For too long, many have looked upon storage as a business necessity rather than something that can drive competitive edge. Over recent years, however, that perception has started to change. Those that fail to correctly invest in storage or modernise their data centres, risk losing out in the long-term, as their rivals become better-equipped to deal with the growing number of IT challenges they’re posed with.
It is this context that helps to explain why, according to IDC (1) hyper-converged infrastructure (HCI) systems are the fastest growing segment in the converged or integrated systems market. The shift to a new approach to data centre infrastructure is fuelled by shrinking or static budgets and overloaded IT teams, all while demands from the business and requests from end users to IT keeps increasing. And that’s where new advances in virtual storage come in.
Virtual storage has proven itself to be the very bedrock upon which modern competitive advantage can be built. It helps an organisation to prepare for tomorrow’s dynamic business, supporting the need for an always on mind set, increased security and the demand to provide a return-on-investment (ROI). Without it, organisations could find themselves falling behind, something I would like to explore in a little further depth.
Ensuring business continuity
Business continuity is something many organisations take for granted but it can very easily become an issue when attempting to digitally transform the business. As organisations deploy multiple data centres, a break between the two locations can occur, meaning a backup from one site is required to continue. Stretched clustering offered by virtual storage solutions, help to address this issue across multiple data centres. If one site ever goes down, a second can carry on completely uninterrupted while intelligently creating and keeping a back-up of data while it works.

▶ _Information given_
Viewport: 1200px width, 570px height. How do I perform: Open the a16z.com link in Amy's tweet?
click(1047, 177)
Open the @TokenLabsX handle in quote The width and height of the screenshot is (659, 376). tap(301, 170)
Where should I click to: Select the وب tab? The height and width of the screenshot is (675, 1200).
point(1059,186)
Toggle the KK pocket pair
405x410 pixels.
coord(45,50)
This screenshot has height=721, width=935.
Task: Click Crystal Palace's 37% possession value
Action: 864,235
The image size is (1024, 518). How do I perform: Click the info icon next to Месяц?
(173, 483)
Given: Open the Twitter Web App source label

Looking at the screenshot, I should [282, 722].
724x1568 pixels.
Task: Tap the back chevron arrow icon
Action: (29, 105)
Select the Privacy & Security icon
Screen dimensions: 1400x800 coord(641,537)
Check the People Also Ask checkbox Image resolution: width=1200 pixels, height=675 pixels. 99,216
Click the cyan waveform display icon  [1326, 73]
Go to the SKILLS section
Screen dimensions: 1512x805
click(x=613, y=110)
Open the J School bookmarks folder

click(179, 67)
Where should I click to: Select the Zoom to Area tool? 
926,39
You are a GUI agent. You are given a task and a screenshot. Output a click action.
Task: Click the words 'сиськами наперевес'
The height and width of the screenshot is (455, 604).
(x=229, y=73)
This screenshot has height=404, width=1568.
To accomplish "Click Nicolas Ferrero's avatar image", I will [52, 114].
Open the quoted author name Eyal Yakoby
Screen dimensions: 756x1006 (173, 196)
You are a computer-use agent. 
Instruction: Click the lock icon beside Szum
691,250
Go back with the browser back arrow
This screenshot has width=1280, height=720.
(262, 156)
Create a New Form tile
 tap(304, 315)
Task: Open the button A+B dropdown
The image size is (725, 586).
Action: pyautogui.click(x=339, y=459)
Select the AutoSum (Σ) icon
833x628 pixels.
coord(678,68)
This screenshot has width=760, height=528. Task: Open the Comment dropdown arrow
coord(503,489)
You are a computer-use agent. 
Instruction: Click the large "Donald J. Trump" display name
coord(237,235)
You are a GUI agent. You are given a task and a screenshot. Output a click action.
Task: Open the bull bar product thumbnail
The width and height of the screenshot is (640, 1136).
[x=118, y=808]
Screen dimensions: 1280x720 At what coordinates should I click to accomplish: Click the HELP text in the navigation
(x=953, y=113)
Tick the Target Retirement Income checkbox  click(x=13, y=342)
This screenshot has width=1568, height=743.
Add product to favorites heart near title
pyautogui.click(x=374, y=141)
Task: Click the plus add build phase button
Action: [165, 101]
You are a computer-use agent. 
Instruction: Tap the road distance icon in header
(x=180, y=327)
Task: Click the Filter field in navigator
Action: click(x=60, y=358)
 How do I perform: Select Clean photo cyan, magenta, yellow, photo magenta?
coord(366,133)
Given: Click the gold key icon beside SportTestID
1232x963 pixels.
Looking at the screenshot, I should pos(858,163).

▶ _Check your understanding_
A. Based on the virtual storage article, what are the answers to these questions?
(i) According to IDC, which segment of the converged or integrated systems market is growing fastest?
(ii) What two factors does the article say are fueling the shift to a new approach to data centre infrastructure?
(iii) Under stretched clustering, what happens if one site goes down?
B. Can you translate this sentence from the virtual storage article into Spanish: "Business continuity is something many organisations take for granted but it can very easily become an issue when attempting to digitally transform the business."
C. Could you carry on the virtual storage article for a paragraph or two, picking up after its final sentence?

▶ _Answers by item number_
A.
(i) Hyper-converged infrastructure (HCI) systems.
(ii) Shrinking or static budgets, and overloaded IT teams.
(iii) A second site carries on completely uninterrupted while creating and keeping a backup of data as it works.

B. La continuidad del negocio es algo que muchas organizaciones dan por sentado, pero puede convertirse muy fácilmente en un problema al intentar transformar digitalmente el negocio.

C.
Danish grocery story Coop benefitted directly from this. After moving all its servers onto one single physical server platform, the retailer soon had an issue on its hands. Every Thursday at 12pm for two minutes all its systems would shut down entirely. It took several weeks to realise that the issue resulted from its anti-virus system, which would download a new pattern definition file at the same time, onto all 1 300 servers, effectively shutting down the whole infrastructure – the retailer was effectively at a standstill as transactions could not be processed. This led to the expensive move of moving some systems onto separate storage platforms.
After Coop deployed VMWare’s virtual storage platform, vSAN, it could guarantee business continuity. The enhanced performance of virtualised storage meant that despite the anti-virus system continuing to download the pattern definition file, it did not affect the system performance at all It also meant that the retailer could rely on vSAN as the single solution for its storage needs, making it a cost-effective choice.
This is part of the reason why software-defined storage today underpins every business process for Coop all the way from the tills in the stores, through to the provisioning of goods from the warehouses and all headquarter processes.